Exercise materials:

--- Start ---

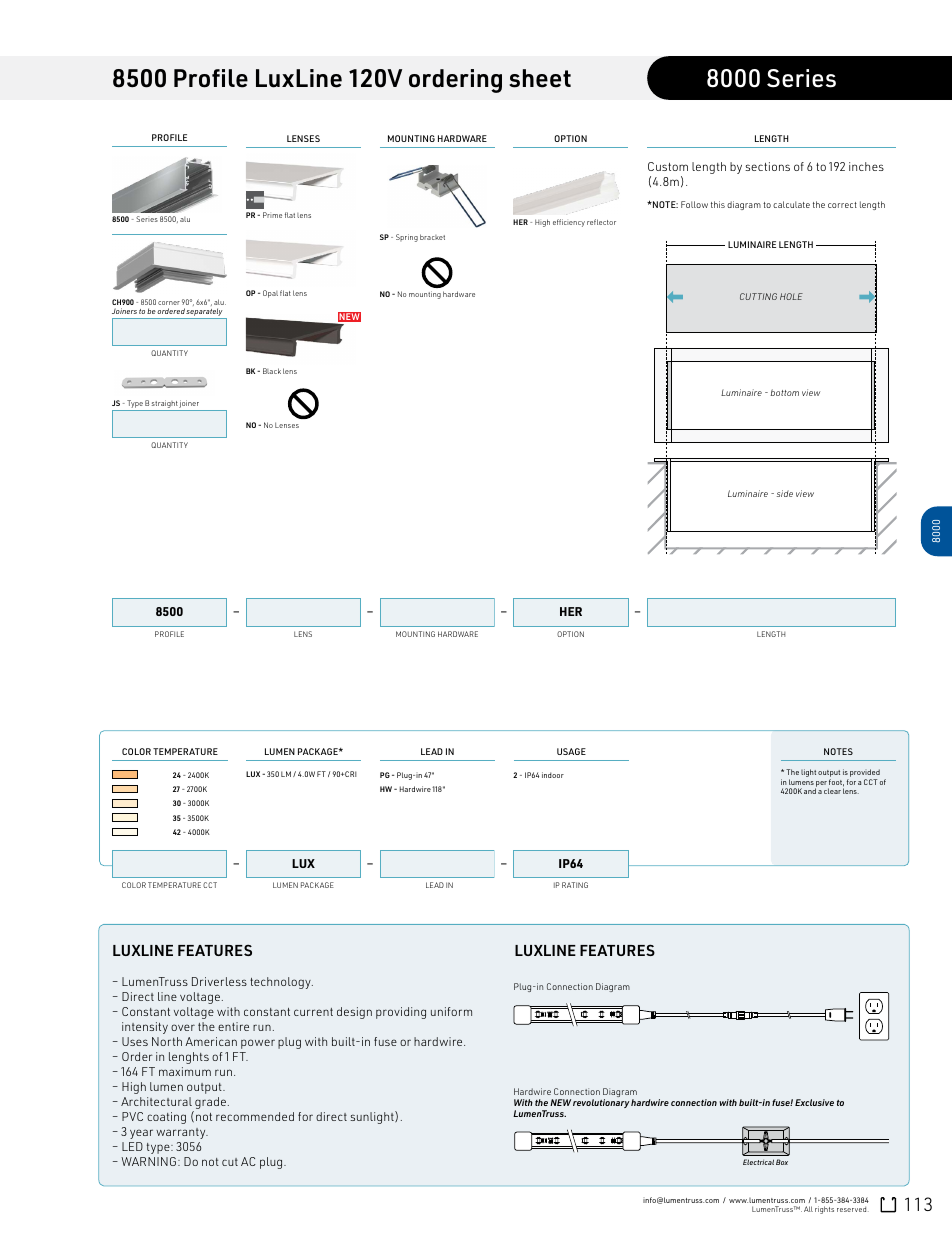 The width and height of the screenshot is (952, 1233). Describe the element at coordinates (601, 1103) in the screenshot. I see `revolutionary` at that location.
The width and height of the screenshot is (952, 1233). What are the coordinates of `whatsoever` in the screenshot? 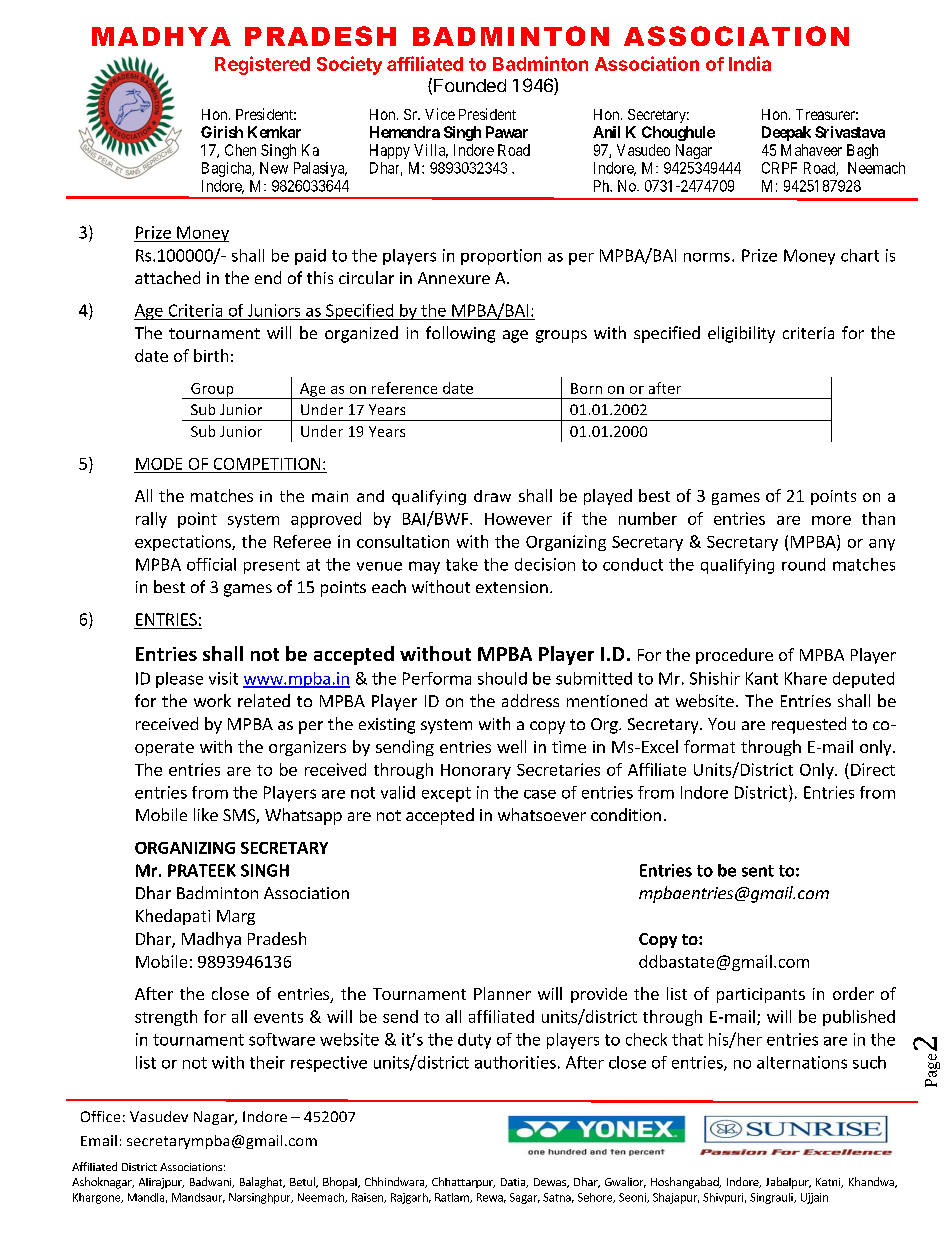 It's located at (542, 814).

--- End ---
--- Start ---

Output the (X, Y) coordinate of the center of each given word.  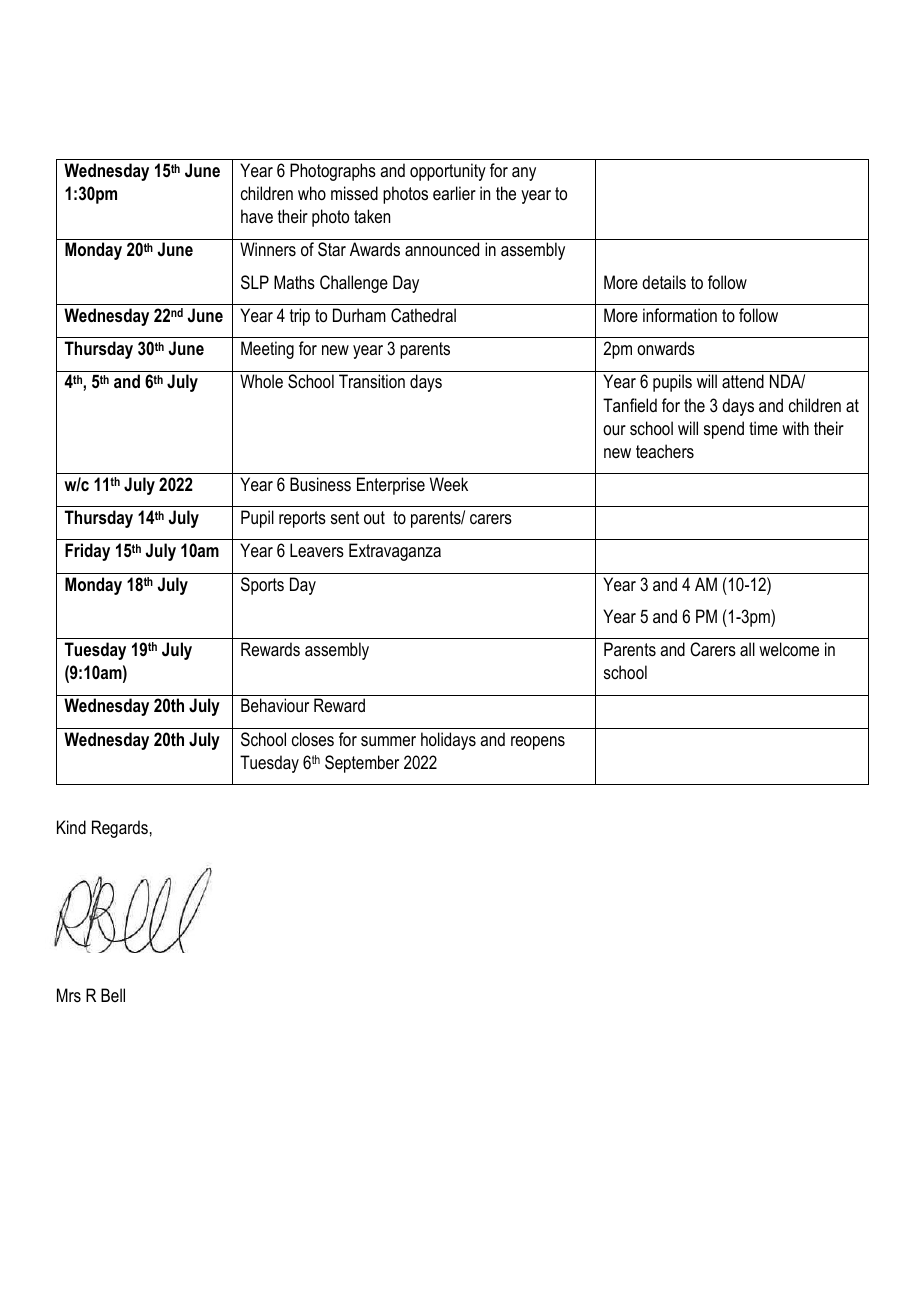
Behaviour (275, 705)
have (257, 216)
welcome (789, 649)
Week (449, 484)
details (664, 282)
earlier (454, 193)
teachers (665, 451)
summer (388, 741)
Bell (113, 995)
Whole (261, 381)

--- End ---
--- Start ---

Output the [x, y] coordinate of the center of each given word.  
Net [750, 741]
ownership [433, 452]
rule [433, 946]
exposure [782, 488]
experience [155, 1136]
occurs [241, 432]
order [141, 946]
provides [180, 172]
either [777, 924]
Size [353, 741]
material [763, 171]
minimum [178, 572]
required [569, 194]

--- End ---

Reproduce verbatim the lines of the records from the line containing "Output the [x, y]" through the line containing "required [569, 194]", including both of those lines.

The response:
Output the [x, y] coordinate of the center of each given word.  
Net [750, 741]
ownership [433, 452]
rule [433, 946]
exposure [782, 488]
experience [155, 1136]
occurs [241, 432]
order [141, 946]
provides [180, 172]
either [777, 924]
Size [353, 741]
material [763, 171]
minimum [178, 572]
required [569, 194]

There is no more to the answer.